3. Increase Agility with Cloud Platforms as a Service

There will be an increase in adopting cloud-centric solutions to enable agility and build flexible and scalable businesses. We have seen that companies that rely on the cloud to provide scalable solutions as-a-service are prospering because they can scale to meet demand quickly. The success of Salesforce has brought about other enterprise cloud platform solutions, including ServiceNow and Workday. Companies such as Zoom and Ring Central have shown themselves highly agile as they increased their coverage and quality of service. We are seeing many of these platforms tailor offerings to financial services. Salesforce’s Financial Services Cloud helps financial advisors build deeper relationships with clients and become more productive by automating relevant client information from disparate IT systems and their Einstein service, which helps with next best action.

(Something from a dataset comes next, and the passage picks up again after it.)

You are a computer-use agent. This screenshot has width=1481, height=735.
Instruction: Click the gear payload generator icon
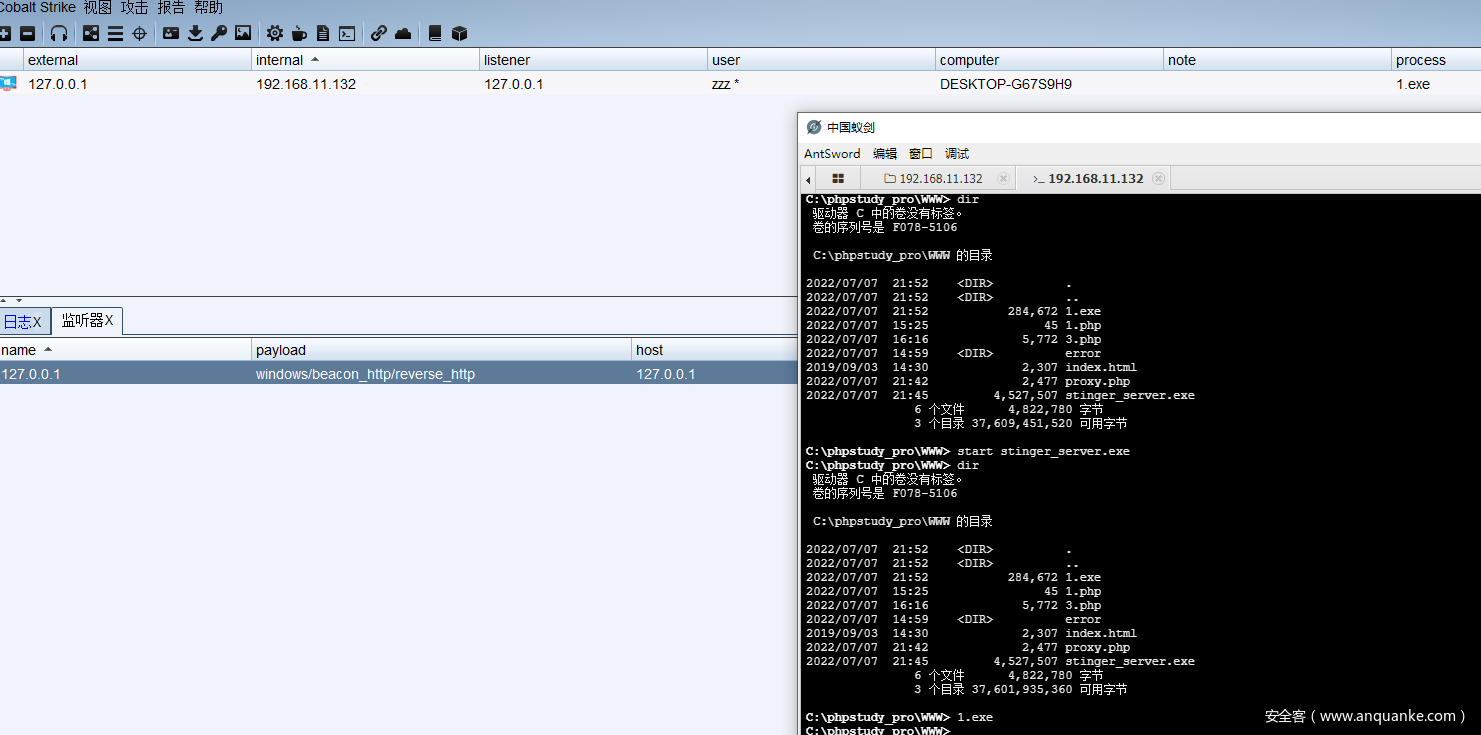point(275,33)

Banking software as a service (BaaS), driven by API and Open Banking, will continue to emerge and become an integral part of the growth strategy for many banks. The global digital banking platform market is expected to grow double digits through 2027, reaching $10.87B. In the US, we see BaaS examples where fintech platforms such as SoFI and Betterment launch deposit accounts powered by white label BaaS bank partnerships. Goldman Sachs made a notable entry in BaaS earlier this year with its offering and partnership with Saga, a UK provider of a range of consumer services for over 50-year-olds.

4. Elevate the Customer Experience with Data and Analytics

Data is the rocket fuel of the financial services industry, powering everything from retail banking transactions to trading algorithms, customer service calls handling insurance quotes, and more. Yet, most financial services organizations are burdened by legacy systems, siloed data from acquisitions, data privacy concerns, and past failed data consolidation efforts. According to Gartner, Inc., “Almost half of global financial services organizations are still in a very early or even immature stage of their digital transformation journey.”

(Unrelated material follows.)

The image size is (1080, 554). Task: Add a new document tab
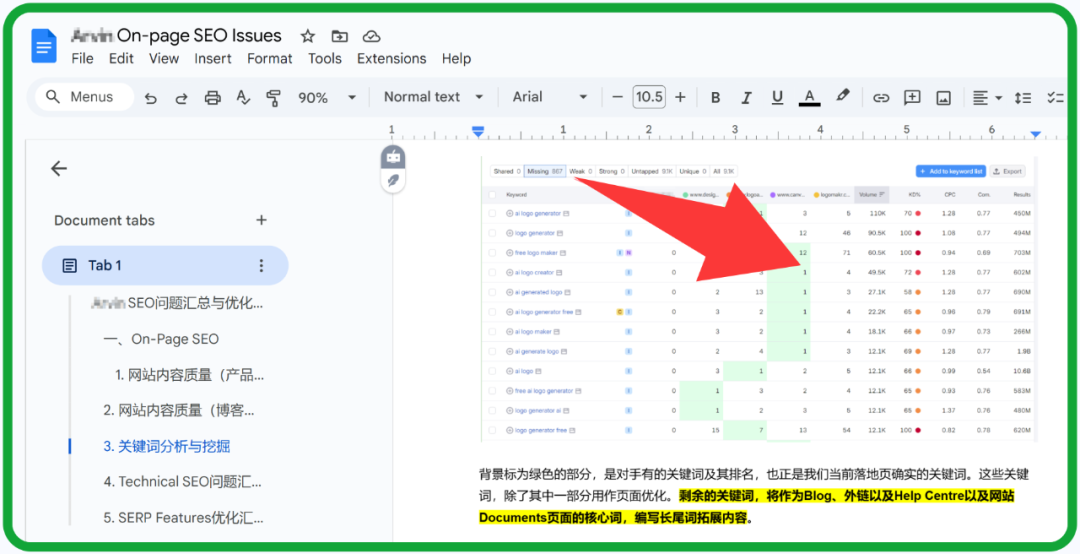coord(261,220)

The reality is that data is growing exponentially, and that won’t stop anytime soon. Financial services companies will need to leverage cloud providers (such as AWS, Azure, Google, and IBM) to capture, process, store, and analyze data all in one place. Analytics platforms, data warehouses, and visualization tools, from Cloudera to Snowflake to SAS, will continue to snowball. Leveraging these expanding capabilities of cloud providers and data and analytics companies will become a top priority for financial services organizations of all sizes. These benefits are multifold and include gaining a 360-degree customer view, enhancing risk management, better predicting future scenarios, and elevating the user experience by providing customized and tailored offerings and services.

5. Greater Shift to Contactless Payments

The last of our financial services predictions for 2021 is the expectation of a greater shift to contactless payments. The pandemic effects have accelerated the adoption of mobile wallets as retailers will increasingly turn to contactless payments and roll out online enhancements for one-click payments and auto-renew subscriptions. Regulators have also buffeted this shift to contactless payments, and many recommended/mandated a shift to cashless systems to curb the spread of the virus. We see industries that historically had low digital payments penetration (restaurants, gas stations, B2B) that prove resilient as a new normal sets in — creating overall growth in real-time consumer payments, as seen in P2P, P2B, and BTB.

What’s Next?

As we look to 2021, now is the time for the financial services industry to grow out of its legacy roots and embrace modernization to keep pace with today’s digital demands. This will not only help save costs today but prepare this industry for future agility and resiliency.